Мне кажется, на этом уровне термины не важны, разными языками говорится об одном и том же. Но я вспоминаю язык дзэн, потому что первый шаг – лечиться водопадом, вглядываться в брызги падающей воды до просветления – никаким другим языком лучше не выскажешь. Для дзэн – это канон, это так же заповедано, как христианину любить своих врагов. Мышкин, созерцающий водопад (или видящий дерево и не способный не быть счастливым), – канонический сюжет для дзэнга (живописи, отмеченной влиянием дзэн). Свиток, изображающий идиота (дзэнского юродивого) и струю падающей воды (образ Дао), мог бы принадлежать Ma Юаню или Сэссю и хранился бы в монастыре, как икона. А Рублев писал другое.

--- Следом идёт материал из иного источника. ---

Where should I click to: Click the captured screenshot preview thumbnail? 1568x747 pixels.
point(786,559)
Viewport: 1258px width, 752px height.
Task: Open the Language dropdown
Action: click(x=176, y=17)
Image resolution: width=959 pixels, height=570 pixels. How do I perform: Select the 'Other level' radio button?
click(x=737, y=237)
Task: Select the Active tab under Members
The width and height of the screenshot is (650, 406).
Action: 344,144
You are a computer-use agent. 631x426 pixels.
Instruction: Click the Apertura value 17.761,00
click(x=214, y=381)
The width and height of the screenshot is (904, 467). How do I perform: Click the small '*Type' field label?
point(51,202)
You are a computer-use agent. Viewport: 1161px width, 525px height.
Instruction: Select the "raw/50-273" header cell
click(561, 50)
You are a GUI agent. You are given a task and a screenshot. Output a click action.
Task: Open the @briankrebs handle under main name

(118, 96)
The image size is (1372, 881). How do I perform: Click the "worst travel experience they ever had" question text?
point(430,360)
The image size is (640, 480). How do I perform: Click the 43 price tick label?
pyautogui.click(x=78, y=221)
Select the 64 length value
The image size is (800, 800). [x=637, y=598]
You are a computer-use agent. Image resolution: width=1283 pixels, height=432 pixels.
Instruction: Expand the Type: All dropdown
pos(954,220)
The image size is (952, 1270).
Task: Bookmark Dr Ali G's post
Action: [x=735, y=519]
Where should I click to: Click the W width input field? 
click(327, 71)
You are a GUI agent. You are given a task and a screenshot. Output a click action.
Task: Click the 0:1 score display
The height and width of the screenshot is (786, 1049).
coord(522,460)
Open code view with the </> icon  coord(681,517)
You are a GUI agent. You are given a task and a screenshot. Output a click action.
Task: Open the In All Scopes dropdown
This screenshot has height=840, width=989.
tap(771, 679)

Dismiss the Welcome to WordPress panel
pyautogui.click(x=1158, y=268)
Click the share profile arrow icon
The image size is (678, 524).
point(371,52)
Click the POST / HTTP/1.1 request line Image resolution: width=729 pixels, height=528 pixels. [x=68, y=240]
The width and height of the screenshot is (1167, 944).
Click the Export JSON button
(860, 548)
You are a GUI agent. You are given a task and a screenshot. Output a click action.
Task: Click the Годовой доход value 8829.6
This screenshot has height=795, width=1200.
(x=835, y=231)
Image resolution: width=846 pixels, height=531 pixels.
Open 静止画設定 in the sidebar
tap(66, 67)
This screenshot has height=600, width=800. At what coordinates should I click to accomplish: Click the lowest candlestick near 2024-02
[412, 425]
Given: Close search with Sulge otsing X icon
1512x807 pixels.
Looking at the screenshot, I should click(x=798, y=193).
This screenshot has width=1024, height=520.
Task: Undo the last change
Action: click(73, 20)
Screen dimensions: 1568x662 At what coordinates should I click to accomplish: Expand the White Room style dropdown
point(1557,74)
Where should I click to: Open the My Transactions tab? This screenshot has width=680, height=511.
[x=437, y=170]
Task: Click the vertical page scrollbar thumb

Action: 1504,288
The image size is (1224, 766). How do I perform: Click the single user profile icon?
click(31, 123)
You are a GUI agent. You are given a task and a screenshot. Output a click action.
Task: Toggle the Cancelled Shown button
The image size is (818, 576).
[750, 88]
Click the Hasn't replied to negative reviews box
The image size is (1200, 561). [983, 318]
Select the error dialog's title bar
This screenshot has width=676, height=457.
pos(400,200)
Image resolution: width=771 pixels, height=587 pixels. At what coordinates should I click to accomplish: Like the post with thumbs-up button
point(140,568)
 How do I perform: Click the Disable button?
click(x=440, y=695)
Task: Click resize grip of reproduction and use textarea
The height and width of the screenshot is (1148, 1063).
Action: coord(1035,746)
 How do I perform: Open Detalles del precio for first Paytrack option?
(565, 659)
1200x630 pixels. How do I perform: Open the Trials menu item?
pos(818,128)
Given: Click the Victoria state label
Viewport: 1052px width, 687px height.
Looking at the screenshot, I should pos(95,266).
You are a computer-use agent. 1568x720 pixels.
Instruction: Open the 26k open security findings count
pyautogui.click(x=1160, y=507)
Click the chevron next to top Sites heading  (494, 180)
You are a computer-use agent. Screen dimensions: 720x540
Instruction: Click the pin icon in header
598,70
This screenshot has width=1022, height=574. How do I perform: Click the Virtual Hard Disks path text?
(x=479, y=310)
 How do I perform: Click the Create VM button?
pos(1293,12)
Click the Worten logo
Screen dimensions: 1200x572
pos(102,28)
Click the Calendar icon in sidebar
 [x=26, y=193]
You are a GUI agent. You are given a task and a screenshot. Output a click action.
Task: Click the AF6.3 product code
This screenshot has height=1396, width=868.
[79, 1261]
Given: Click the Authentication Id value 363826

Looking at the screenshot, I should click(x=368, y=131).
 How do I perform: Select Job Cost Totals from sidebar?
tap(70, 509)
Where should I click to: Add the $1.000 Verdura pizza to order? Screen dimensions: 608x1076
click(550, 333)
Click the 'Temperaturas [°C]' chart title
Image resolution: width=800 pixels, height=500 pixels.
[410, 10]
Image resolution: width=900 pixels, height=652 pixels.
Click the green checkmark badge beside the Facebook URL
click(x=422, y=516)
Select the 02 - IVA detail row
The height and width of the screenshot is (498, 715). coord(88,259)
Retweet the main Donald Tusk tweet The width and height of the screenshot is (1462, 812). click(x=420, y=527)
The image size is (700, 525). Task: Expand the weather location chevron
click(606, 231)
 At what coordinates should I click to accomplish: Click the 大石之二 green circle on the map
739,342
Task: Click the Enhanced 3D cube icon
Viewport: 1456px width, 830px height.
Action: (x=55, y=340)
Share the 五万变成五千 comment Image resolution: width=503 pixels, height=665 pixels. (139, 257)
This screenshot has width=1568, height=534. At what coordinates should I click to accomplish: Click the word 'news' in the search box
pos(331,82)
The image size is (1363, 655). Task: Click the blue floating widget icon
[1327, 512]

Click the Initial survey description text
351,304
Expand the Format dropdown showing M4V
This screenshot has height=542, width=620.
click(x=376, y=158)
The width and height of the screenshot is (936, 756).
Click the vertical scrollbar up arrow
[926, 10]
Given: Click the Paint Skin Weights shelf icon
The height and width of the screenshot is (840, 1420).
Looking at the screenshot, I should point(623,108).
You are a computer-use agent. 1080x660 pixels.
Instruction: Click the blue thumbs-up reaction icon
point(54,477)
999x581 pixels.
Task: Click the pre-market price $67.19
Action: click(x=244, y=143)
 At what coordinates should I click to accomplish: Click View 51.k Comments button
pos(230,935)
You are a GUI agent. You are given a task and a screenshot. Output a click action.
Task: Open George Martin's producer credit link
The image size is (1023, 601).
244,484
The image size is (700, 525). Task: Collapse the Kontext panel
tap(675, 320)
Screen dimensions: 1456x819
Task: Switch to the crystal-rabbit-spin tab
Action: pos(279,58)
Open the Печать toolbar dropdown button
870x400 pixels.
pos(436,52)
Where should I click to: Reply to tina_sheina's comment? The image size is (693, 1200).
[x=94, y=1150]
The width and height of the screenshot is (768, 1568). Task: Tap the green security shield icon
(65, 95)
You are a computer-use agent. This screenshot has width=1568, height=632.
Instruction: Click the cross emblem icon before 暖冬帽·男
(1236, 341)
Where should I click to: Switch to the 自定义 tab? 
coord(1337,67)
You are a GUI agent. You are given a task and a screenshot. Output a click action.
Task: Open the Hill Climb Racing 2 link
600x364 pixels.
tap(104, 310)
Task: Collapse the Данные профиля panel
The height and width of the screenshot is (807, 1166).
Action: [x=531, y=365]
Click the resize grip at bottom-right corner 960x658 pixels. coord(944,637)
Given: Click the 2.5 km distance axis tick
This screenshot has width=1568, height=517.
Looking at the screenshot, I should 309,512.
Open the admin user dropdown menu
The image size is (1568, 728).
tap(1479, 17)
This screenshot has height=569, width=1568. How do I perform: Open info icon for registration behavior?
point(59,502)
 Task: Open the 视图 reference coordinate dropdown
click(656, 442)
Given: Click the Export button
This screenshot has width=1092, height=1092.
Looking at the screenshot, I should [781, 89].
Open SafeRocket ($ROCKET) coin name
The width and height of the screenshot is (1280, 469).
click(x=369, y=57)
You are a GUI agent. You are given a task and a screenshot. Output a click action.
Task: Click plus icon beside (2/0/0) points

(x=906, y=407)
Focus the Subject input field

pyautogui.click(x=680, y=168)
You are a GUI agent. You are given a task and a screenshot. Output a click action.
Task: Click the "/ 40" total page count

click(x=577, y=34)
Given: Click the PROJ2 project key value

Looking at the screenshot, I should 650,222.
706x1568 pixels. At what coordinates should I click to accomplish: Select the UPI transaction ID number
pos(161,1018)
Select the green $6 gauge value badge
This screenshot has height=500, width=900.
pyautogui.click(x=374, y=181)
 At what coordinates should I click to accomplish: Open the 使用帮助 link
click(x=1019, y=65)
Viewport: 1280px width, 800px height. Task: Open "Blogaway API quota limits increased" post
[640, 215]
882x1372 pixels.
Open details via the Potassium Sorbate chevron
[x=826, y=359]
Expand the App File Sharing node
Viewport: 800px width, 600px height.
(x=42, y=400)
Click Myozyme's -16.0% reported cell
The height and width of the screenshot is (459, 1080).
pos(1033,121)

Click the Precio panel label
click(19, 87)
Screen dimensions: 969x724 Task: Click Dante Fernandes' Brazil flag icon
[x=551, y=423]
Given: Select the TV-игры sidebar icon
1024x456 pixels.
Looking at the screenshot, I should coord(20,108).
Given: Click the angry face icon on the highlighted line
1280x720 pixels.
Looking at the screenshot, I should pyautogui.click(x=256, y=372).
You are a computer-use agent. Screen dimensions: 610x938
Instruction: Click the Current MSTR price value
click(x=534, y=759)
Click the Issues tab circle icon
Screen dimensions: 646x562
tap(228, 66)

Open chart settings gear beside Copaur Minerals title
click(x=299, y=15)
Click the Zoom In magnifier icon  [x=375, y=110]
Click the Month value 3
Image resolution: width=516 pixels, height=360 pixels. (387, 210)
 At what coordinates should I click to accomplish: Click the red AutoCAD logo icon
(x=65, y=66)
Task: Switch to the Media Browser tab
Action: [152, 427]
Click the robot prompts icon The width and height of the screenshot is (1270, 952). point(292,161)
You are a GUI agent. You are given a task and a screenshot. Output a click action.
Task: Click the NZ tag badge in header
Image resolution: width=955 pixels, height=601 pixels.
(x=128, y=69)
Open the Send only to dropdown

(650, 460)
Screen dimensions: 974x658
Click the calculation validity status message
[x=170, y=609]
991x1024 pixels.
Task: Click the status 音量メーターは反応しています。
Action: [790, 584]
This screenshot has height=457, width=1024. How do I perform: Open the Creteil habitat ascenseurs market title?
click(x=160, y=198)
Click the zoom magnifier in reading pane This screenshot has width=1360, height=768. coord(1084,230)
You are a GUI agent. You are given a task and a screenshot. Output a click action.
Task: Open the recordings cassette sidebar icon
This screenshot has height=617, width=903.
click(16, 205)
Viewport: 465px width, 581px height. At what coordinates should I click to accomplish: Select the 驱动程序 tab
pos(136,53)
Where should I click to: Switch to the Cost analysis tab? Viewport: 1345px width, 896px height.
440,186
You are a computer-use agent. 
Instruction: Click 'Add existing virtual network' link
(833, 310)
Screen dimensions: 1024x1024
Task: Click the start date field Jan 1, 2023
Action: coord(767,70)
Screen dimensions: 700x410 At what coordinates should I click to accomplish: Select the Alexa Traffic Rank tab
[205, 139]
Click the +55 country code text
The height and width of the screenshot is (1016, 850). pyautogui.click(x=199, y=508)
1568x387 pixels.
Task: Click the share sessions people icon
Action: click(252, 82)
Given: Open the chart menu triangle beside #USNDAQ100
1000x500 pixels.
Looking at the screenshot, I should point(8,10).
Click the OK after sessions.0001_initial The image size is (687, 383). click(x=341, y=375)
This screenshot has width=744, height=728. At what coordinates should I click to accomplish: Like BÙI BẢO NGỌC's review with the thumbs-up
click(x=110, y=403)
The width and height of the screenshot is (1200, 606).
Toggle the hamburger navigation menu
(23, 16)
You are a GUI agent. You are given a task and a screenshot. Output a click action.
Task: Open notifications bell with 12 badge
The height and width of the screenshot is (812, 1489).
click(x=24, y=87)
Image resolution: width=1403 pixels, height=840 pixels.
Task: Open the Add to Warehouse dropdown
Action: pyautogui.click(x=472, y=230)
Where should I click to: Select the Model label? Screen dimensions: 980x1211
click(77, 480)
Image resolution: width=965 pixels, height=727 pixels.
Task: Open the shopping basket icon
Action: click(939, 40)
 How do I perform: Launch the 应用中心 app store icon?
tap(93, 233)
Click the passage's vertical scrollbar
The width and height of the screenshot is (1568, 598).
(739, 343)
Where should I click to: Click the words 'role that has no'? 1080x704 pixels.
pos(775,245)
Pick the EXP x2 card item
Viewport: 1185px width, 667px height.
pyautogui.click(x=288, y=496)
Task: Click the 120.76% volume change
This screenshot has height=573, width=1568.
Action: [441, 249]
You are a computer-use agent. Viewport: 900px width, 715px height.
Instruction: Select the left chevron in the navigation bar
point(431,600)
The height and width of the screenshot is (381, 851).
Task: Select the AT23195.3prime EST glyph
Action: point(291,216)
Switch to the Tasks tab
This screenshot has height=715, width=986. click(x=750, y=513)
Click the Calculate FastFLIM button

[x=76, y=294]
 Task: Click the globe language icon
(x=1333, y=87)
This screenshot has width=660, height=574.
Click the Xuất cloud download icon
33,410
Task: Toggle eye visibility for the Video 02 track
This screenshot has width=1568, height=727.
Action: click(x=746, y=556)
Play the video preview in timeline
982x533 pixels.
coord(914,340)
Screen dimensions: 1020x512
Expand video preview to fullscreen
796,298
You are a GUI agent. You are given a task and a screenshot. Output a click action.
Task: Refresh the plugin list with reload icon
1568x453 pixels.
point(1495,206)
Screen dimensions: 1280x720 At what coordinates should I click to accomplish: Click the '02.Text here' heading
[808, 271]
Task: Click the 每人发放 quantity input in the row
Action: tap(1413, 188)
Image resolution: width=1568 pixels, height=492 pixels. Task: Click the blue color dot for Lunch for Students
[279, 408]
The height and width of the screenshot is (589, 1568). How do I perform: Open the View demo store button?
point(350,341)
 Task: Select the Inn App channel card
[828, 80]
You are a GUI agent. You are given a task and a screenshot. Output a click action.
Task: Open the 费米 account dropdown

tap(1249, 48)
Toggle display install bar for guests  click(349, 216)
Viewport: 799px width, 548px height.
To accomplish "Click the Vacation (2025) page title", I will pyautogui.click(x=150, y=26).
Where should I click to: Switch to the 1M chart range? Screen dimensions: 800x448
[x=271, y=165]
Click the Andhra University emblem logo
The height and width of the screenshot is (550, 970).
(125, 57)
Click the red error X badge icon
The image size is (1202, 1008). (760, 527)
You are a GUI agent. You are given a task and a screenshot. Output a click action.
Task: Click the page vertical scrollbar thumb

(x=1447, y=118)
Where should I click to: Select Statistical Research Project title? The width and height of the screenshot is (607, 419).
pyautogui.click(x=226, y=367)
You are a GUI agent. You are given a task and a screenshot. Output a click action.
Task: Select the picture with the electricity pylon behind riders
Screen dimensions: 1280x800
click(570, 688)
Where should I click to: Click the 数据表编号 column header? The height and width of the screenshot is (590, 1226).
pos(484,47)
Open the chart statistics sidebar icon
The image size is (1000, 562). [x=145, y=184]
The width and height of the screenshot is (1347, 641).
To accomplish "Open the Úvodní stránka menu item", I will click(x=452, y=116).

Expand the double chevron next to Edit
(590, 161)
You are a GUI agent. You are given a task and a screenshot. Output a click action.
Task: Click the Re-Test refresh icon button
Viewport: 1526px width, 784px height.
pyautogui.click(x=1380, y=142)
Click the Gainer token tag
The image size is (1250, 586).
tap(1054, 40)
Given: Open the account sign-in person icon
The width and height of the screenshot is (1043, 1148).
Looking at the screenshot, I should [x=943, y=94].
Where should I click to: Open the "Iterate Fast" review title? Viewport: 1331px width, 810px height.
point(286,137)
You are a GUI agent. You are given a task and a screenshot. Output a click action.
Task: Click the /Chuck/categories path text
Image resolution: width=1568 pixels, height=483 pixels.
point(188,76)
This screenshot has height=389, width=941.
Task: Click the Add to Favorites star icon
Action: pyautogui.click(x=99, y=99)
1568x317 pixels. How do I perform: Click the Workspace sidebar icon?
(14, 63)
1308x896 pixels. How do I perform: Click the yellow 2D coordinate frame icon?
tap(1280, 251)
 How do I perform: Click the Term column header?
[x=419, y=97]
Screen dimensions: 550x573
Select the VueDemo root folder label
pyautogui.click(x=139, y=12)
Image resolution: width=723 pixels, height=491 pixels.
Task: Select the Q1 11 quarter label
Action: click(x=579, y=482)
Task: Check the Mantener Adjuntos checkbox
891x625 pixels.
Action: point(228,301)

Как-то меня спросили: что такое русский дзэн? Букет ромашек? Я несколько дней не знал, что ответить, и вдруг почувствовал: князь Мышкин. То есть то, что на Дальнем Востоке выразилось как дзэн, в России ни в чем не выступило так полно, как в Мышкине. Если бы в православии возможны были секты и если бы Мышкин нашел учеников (и то и другое невероятно), то от князя пошел бы русский дзэн. А впрочем, может быть, абсолютная незаученность душевных движений и постоянное прислушивание к Святому Духу (и только к Нему, мимо всех канонов) – это и есть христианство самого Христа, «идея» православия, о которой писал Достоевский?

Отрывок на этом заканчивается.